By Damien McGuinness
BBC News, Riga
The Baltic State of Estonia is celebrating a national year of reading, with book festivals and readings held all across the country.
But in the town of Haapsalu in north west Estonia, one event requires particular stamina.
A public five-day reading, from beginning to end, of the world's most translated and most widely sold piece of literature.
The book in question is, of course, the Bible.
Next to the baptismal font in the 800-year-old Estonian cathedral of St John, the reading has been going since Wednesday morning - but with Moses and the Israelites still in Egypt, the story has barely begun.
The Bible is made up of 66 separate books and so far readers here have only reached the second.
It'll be Sunday before the 150 local residents, who are taking turns reading the Bible out loud, get to the end.

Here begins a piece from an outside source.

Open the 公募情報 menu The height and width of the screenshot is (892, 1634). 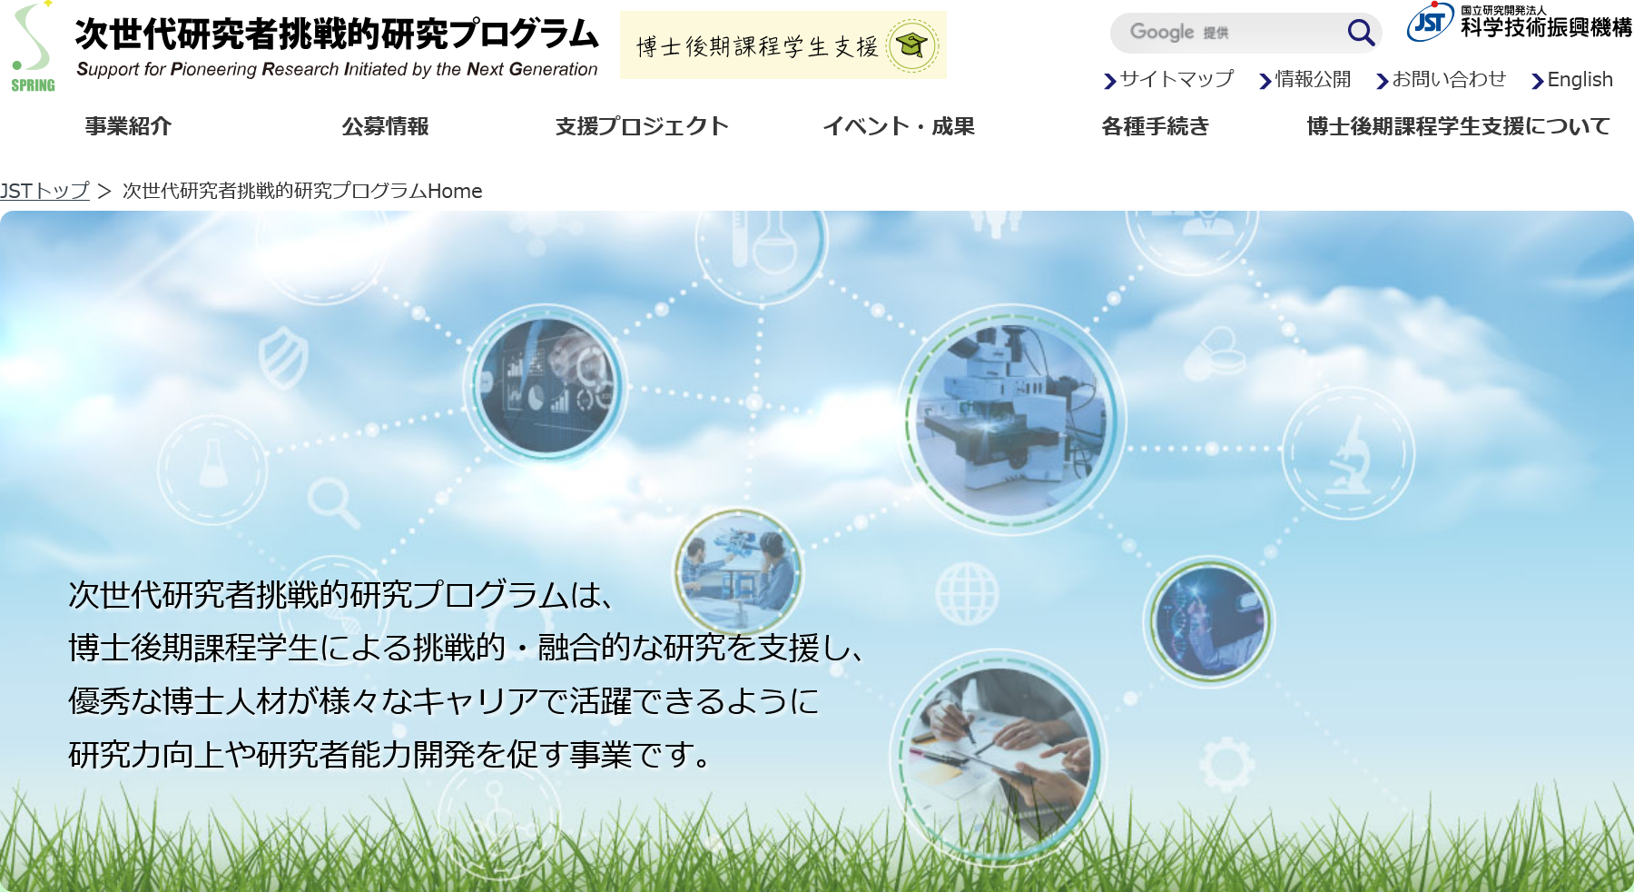coord(385,126)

The church's pastor, Tiit Salumae, told the BBC that the aim of the project was to awaken fresh interest in the Bible, which he says was originally written to be read out loud.
Anyone can come in to St John's to listen. And anyone can also sign up for a stint of reading.
Among those who have volunteered are school-children, local politicians and vicars and priests of all Christian denominations. So far some readers are doing a couple of shifts
Pastor Salumae says that if anyone else is interested in taking part, there are still slots to be filled.